We can’t help but be inspired by this photo, capturing a profound moment in the lives of our friend’s Anna’s parents, Bonnie and Roger, in the late 1970’s after a run in Ann Arbor MI to raise money and awareness for the Equal Rights (for Women) Amendment. The 70’s were a known for sparking a number of movements, from ERA to Civil Rights and (right up our alley) the “running boom” in the United States and beyond.

Nowadays, it seems like every other person we meet is either training for a marathon or wondering when they should check a triathlon off their “bucket list.” So when did this whole running “kick” happen, and how? It’s said that Frank Shorter’s gold medal win in the Munich Olympic Marathon of 1972 was the catalyst of the 1970s running boom, and an estimated that 25 million Americans took up some aspect of running over the course of the next two decades.

With that huge running frenzy, what better time for running mag’s like Runner’s World and shoe companies like Nike to take the spotlight and get to work supporting these athletes!

Many historical events and societal trends can also be associated with the running boom, but three individuals stand out as those who truly set fire to the runner’s spirit in the US.

Bill Rodgers was one of the best marathoners to ever live, setting the world’s fastest time at the NYC marathon in 1976 and winning the Boston marathon.
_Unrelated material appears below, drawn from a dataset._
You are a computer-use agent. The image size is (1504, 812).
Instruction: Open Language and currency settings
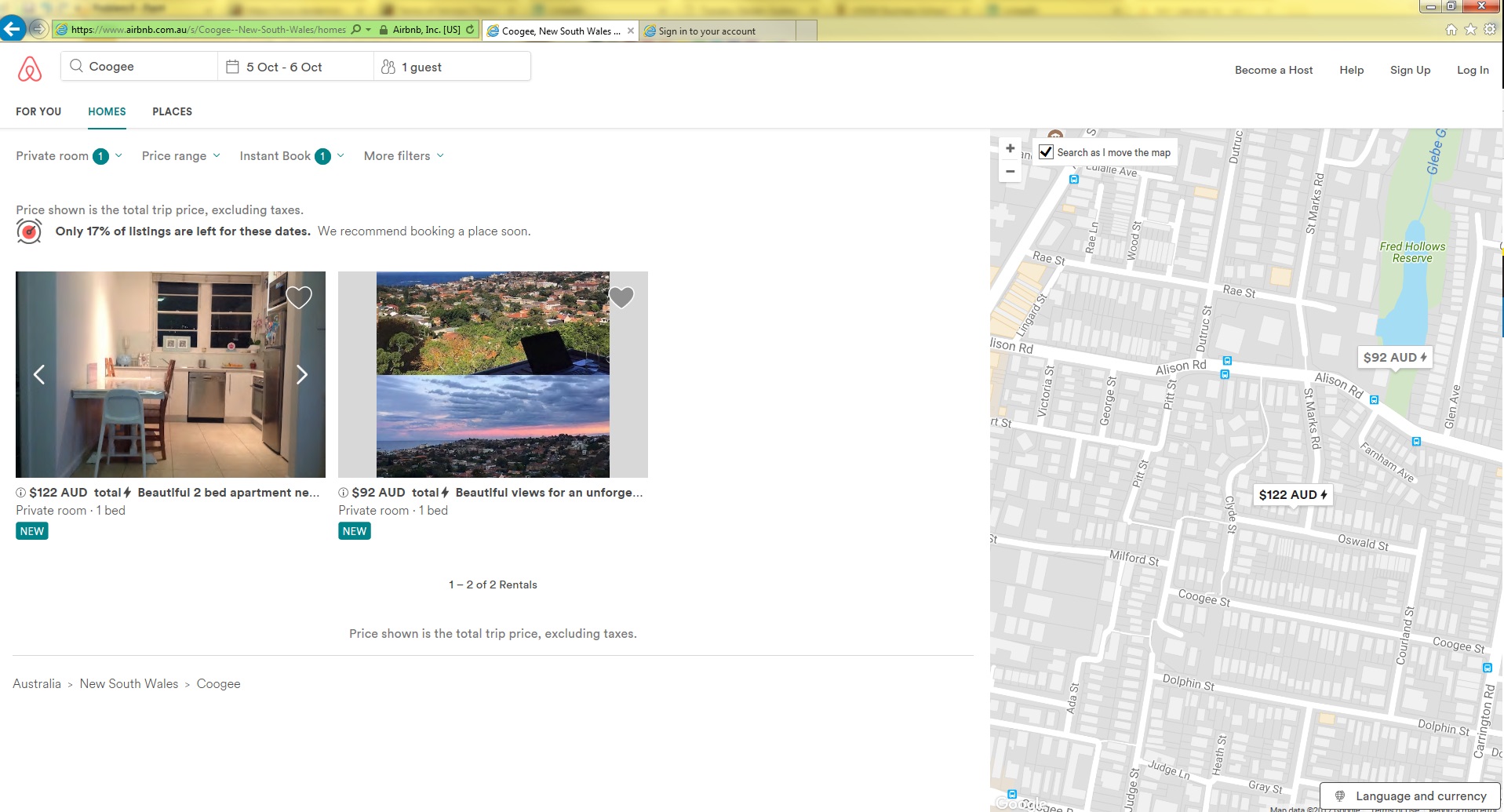tap(1411, 796)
His love for the race literally doubled the number of participants in the NYC marathon the year after he won!

Then there was Katherine Switzer, a woman who dared to go against the common belief that that women were not fit to compete in long running distances when she registered for the Boston marathon under the gender-neutral name “K.V. Switzer.” She literally had to fight off male protestors who tried to physically take her out of the running! Even after women were legally allowed to participate in these 26.2 mile races, she fought even farther by encouraging women to compete in the Olympics in this field, saying “Olympic inclusion for women’s distance runners would mean two things: first, that the whole world would at last acknowledge women’s physical capability, and second-but no less important-that women themselves would suddenly realize that they could be distance runners at the highest level.”

This dream became a reality in when Joan Benoit Samuelson took Gold in the  first women’s Olympics in Los Angeles during the summer of 1984. Not only did this spark the trend in female racing, but it’s impact has shown in our lifetime with all-women races like the Nike Women’s Marathon and equal rights movements through the art of running for the European Women’s Lobby.

Well, there’s your bit of history BTYB your Arm Social Media Rep 🙂 Just some things to think about when you sign up for your next race: you’re helping to continue a tradition that’s been inspiring people (including ourselves) for a long time. GO YOU!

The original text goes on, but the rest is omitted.